Lai looked back to Mel, the only kid still alive on the wall. Mel was breathing heavily, and her forehead was slick with sweat.

“Lailani Harris!”

Lai forced herself to look her sergeant squarely in the eye and tried to keep her voice from shaking.

“That’s my cousin,” she replied in a weak voice. The other students around her gasped. Jaime stepped up beside her but did nothing more.

“Why didn’t you shoot her?” the sergeant demanded. Lai blinked several times, unsure she had heard correctly.

“She’s my cousin,” Lai said again. She realized she was holding her gun in a death grip and relaxed her fingers.

“That does not mean you are allowed to let this felon live.”

Lai sucked in a sharp breath. She had never heard of this happening before. Even if a family member of a student were on death row, they would never be assigned to that student. No one could be that careless.
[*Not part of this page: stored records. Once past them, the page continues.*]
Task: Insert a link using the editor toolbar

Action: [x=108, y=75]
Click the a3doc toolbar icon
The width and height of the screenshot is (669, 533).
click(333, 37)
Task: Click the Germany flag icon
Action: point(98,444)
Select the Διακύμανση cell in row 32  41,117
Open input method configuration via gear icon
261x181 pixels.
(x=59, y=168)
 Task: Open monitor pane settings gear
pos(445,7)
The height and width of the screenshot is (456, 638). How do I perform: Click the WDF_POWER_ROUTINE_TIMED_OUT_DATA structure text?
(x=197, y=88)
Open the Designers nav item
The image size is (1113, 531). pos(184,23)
Perhaps it was because she and Mel were only cousins through marriage and did not share the same last name.

“But—” Lai began, but was quickly cut off by the sergeant.

“I don’t want excuses, Harris. I want that girl dead. You are going to face her and shoot her in the head. That is the exercise.”
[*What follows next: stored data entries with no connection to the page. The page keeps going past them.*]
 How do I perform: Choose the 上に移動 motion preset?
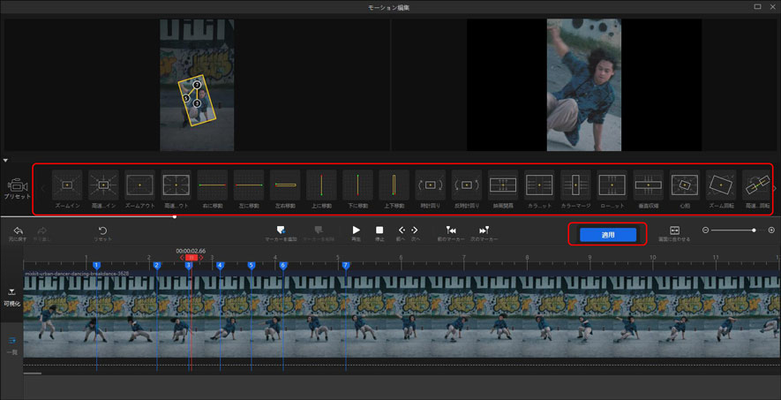tap(321, 185)
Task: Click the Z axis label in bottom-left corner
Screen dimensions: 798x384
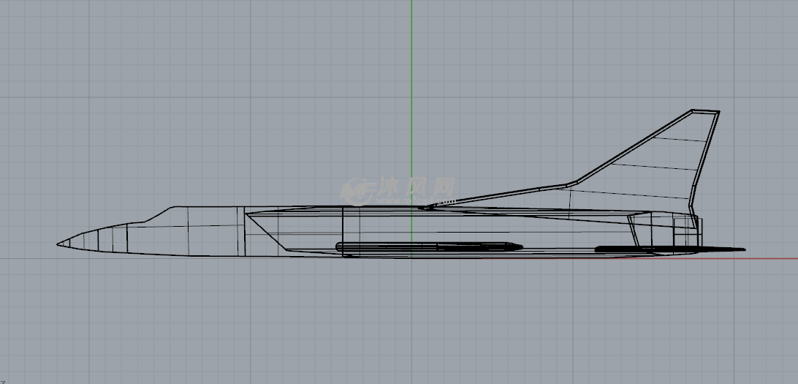Action: tap(3, 380)
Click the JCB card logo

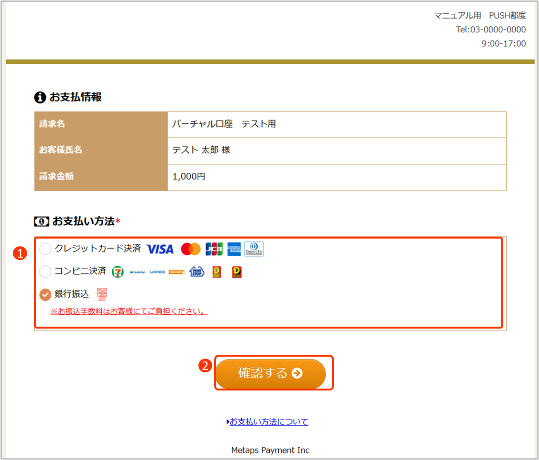coord(214,249)
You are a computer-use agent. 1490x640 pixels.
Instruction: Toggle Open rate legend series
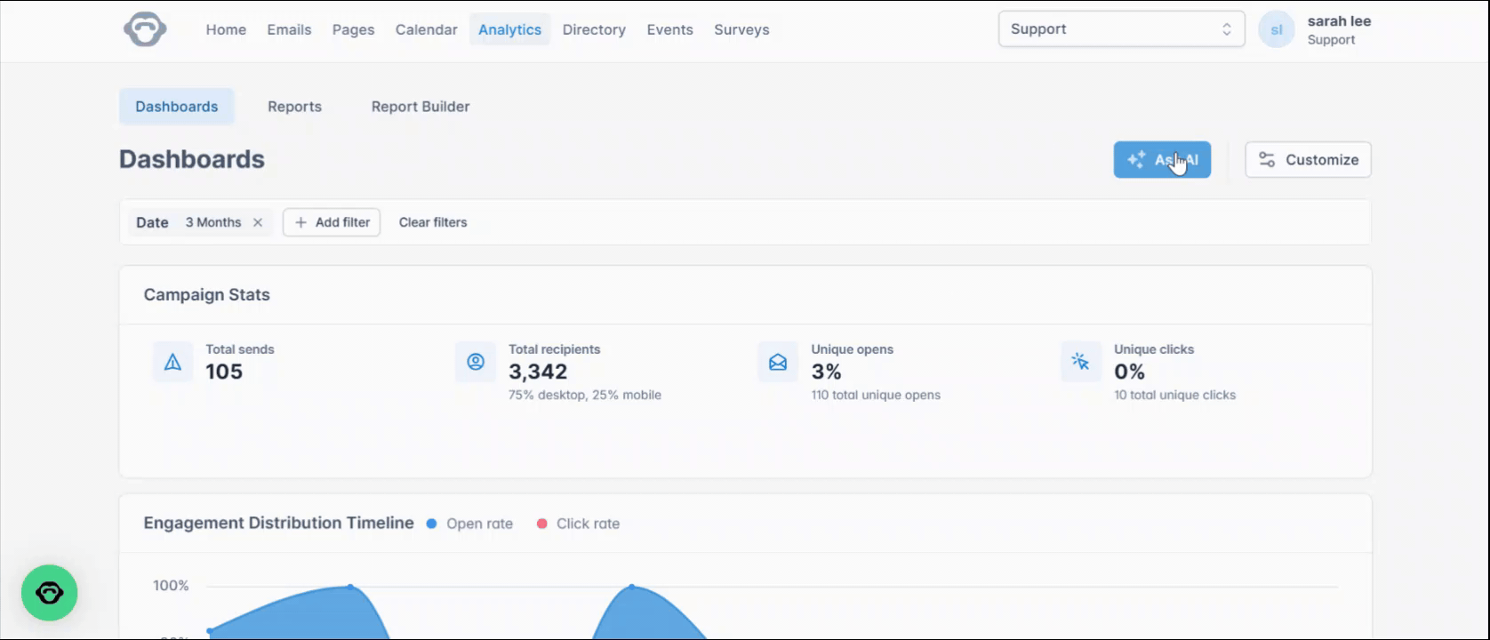pos(469,524)
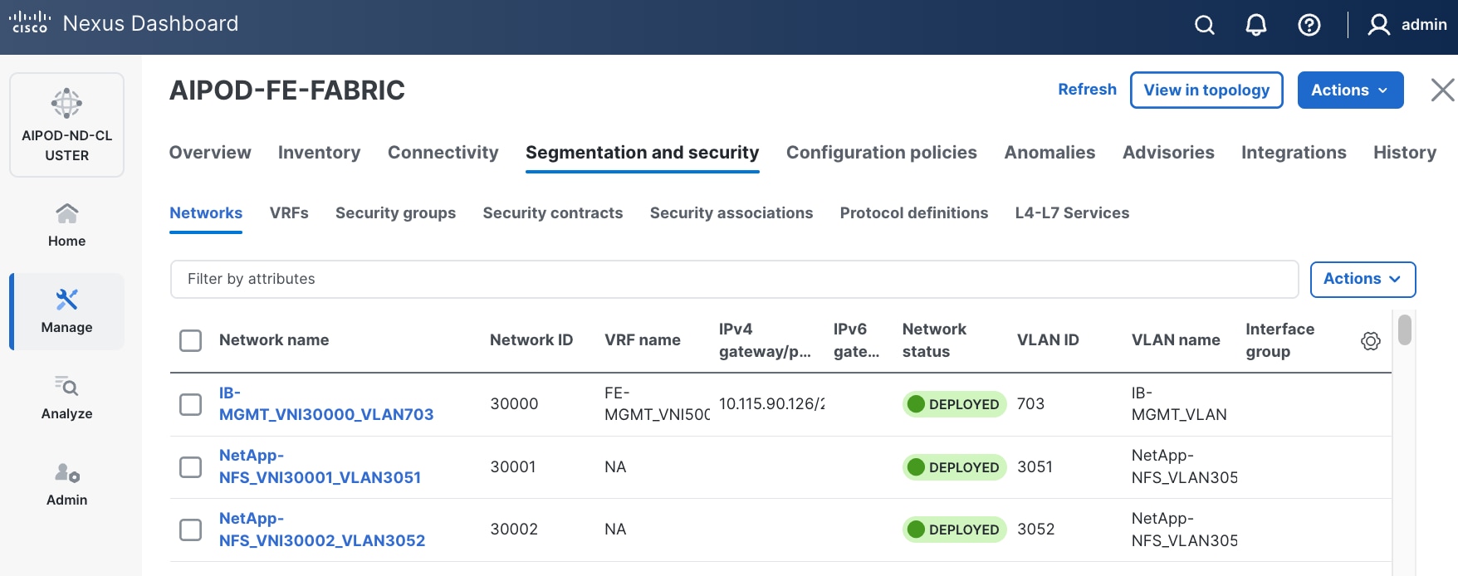Open notifications bell icon
The image size is (1458, 576).
click(x=1255, y=26)
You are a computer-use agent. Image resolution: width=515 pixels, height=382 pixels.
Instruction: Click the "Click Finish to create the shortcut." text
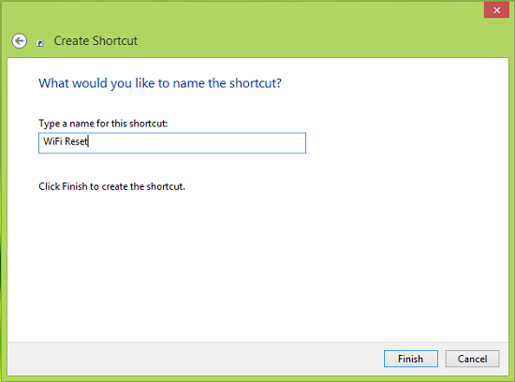pos(111,186)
“I can’t shoot my own cousin,” Lai cries. Jaime finally spoke up.

“Sergeant, there must have been a mistake. Lai’s cousin shouldn’t have been at her station. She shouldn’t have been assigned to this group at all. She’s in shock. That’s all.”

“I don’t want any excuses from you either, Martinez.”

Jaime took a step back and said nothing more. Lai glanced back to where Mel was still chained to the wall. Her eyes were wild, pleading. She wanted to die about as much as Lai wanted to kill her.

“Harris, I don’t care if she’s your twin sister. If you don’t put a bullet through her head this second, I will put you on kitchen duty for the next year and drop you to a Delta group!”

Lai knew she was serious. Sergeant Washington never put up with anything. Either you did what she instructed or you would find yourself dropped a year in training.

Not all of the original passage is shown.